I have known people who have been incarcerated, people dying from cancer, people severely deformed, and people suffering emotionally. Contrary to what one might think, these people were all completely happy because they didn’t create a negative mental story about what they were experiencing. They were doing everything in their power to make their situations better, and just as important, they were not allowing the events in their lives to keep them from loving life.

So, the key ingredients to achieving happiness are twofold, yet they are really two faces of the same coin: mental stillness and being present.

When our minds are still, all is well. We don’t suffer when we’re not creating negative mental stories. We must remember that these harmful stories are in our minds and when we quiet our minds, all our suffering ends.

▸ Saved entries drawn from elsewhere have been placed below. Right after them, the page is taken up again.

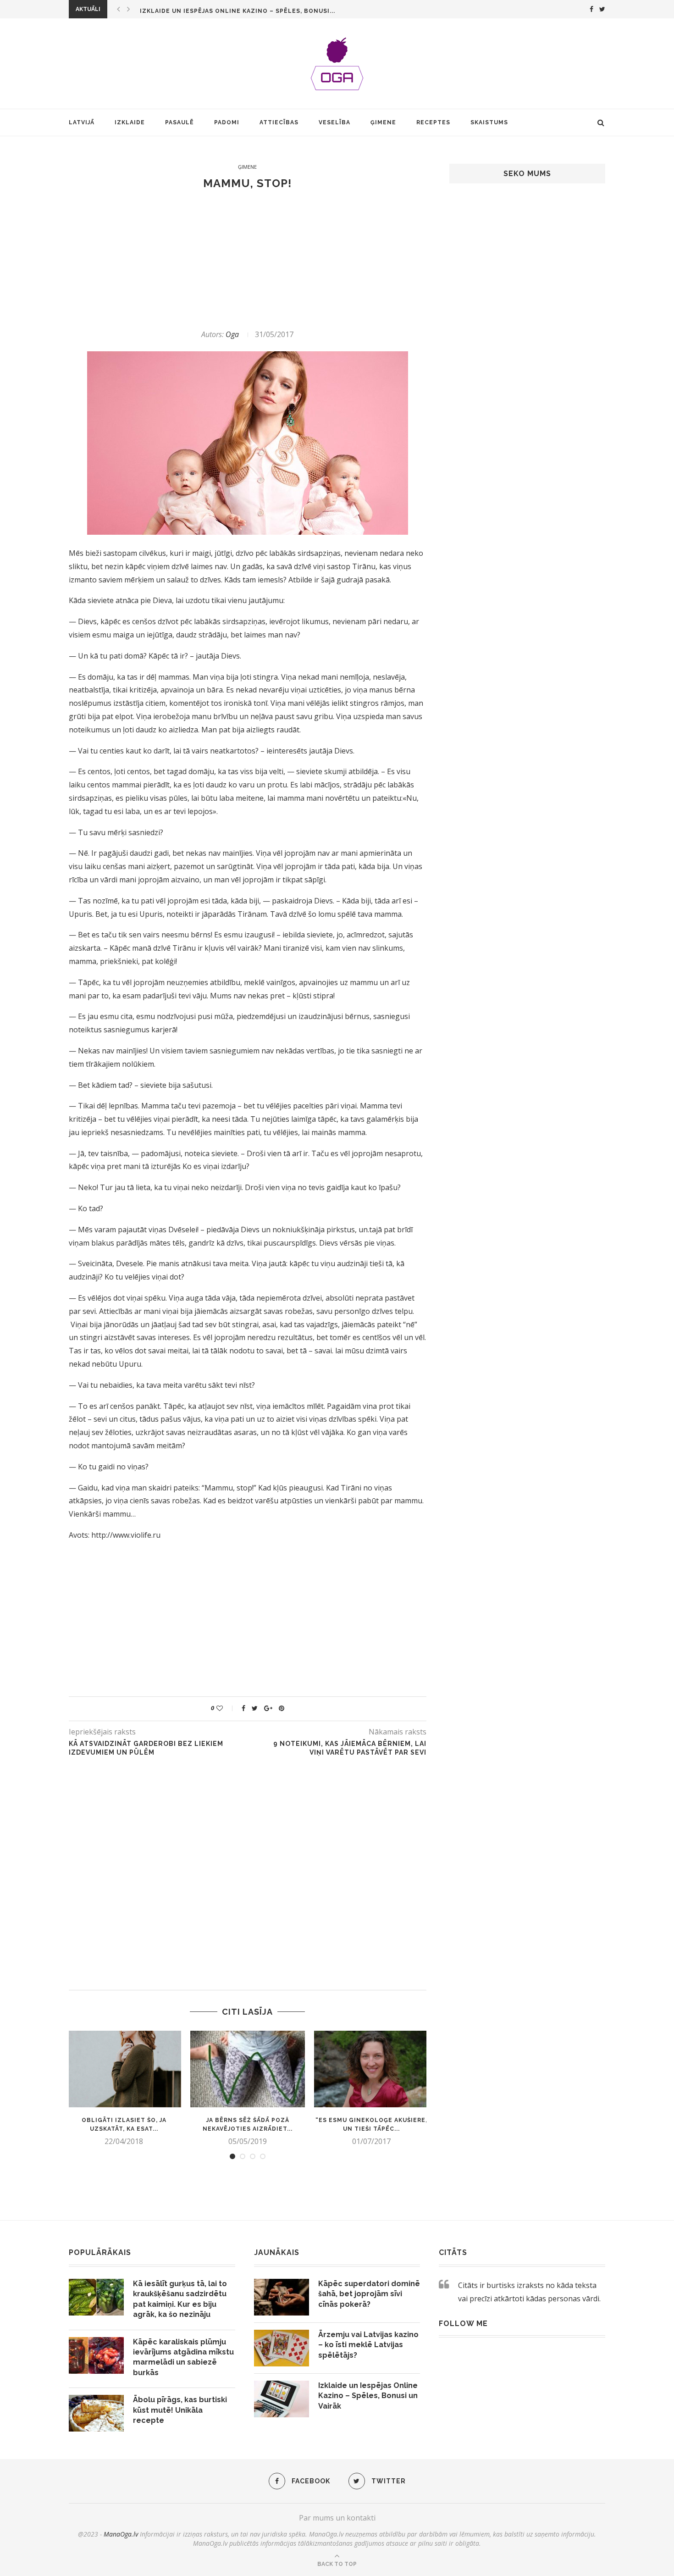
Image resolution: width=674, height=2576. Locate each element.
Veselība (334, 122)
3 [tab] (252, 2156)
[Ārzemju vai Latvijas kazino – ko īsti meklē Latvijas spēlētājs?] (281, 2348)
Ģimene (383, 122)
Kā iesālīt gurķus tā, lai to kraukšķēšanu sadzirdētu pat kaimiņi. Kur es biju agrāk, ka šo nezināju (180, 2299)
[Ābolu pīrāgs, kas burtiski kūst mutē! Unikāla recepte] (96, 2413)
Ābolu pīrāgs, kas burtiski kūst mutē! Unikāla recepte (180, 2410)
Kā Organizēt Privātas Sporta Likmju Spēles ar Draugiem (243, 11)
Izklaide (130, 122)
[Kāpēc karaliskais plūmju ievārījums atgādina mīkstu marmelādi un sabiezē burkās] (96, 2355)
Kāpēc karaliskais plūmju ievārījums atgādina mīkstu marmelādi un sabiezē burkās (183, 2357)
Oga (232, 334)
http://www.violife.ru (125, 1535)
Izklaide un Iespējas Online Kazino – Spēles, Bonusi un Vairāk (368, 2395)
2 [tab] (242, 2156)
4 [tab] (262, 2156)
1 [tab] (232, 2156)
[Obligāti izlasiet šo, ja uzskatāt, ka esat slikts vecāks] (123, 2069)
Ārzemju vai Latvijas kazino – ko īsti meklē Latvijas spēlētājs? (368, 2345)
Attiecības (279, 122)
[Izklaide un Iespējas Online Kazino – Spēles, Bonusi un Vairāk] (281, 2399)
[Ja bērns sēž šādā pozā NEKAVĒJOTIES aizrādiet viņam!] (247, 2069)
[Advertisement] (247, 259)
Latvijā (81, 122)
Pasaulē (179, 122)
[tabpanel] (123, 2088)
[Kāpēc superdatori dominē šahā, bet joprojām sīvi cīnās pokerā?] (281, 2297)
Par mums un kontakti (337, 2518)
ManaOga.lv (121, 2534)
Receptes (433, 122)
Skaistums (489, 122)
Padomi (226, 122)
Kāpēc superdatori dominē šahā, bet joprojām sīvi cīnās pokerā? (369, 2294)
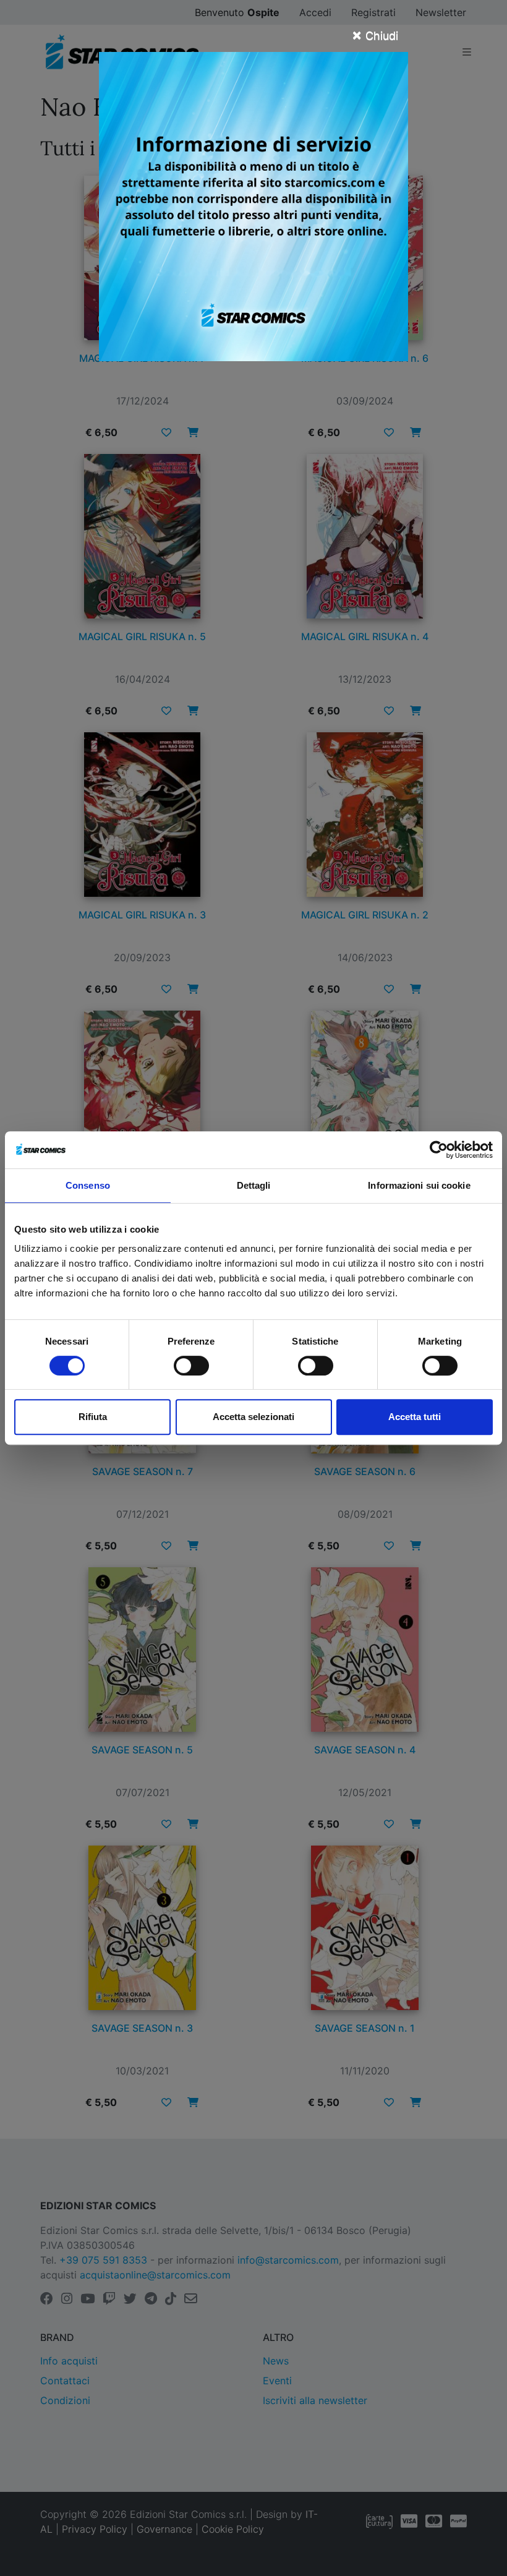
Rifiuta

When we are present, we can always find beauty in something. We can be locked up in prison and yet be mindful of the magnificent rays of the morning sun as they illuminate everything they touch. Listening to our heart beat so gently, so rhythmically, can be beautiful for someone preparing to die and feeling his or her heart beat for the last few times. Yes, these examples may be the exception, but as long as one person on the planet is able to find happiness in such a situation, it's a possibility for anyone.

Be present, be still. Only then will happiness be our natural state, instead of being elusive and fleeting. We will achieve our natural state when our minds are still and living in the here and now without negative mental commentary.

And if you still do not believe me, I want you to take a challenge. Go outside, preferably where you can find absolute quiet, perhaps a park, a meadow, or a beach. Go to this place and allow yourself to be totally quiet and free from thought for 5 or 10 minutes. Choose something—a bird, a tree, a flower, or anything else you can be 100 percent attentive to. Listen to this object, watch it, and just be with it. This is all I want you to do for the entire time. Don’t analyze the object; just be with it. Your mind is still, and you are being present with the thing you have chosen.

After the exercise is over, reflect upon this time. Were you sad? Did you feel depressed? If you truly were present with your chosen object, you will find that you felt happy and at peace. Yes, this feeling may have lasted only for a short period, but for some people, it’s enough to get a sense of “Wow, I can do this!” And trust me, you can!

Keeping your mind still and present is a skill. This is actually a skill we possessed as young children, as kids do this all day long. However, as we grow up, we forget or suppress this skill. If we learn to employ this skill again and go back to what I call our natural state, then we are happy.

These are the key components of happiness: keeping our minds still and being present. When we learn and put these ideas into practice, we enter the world of happiness.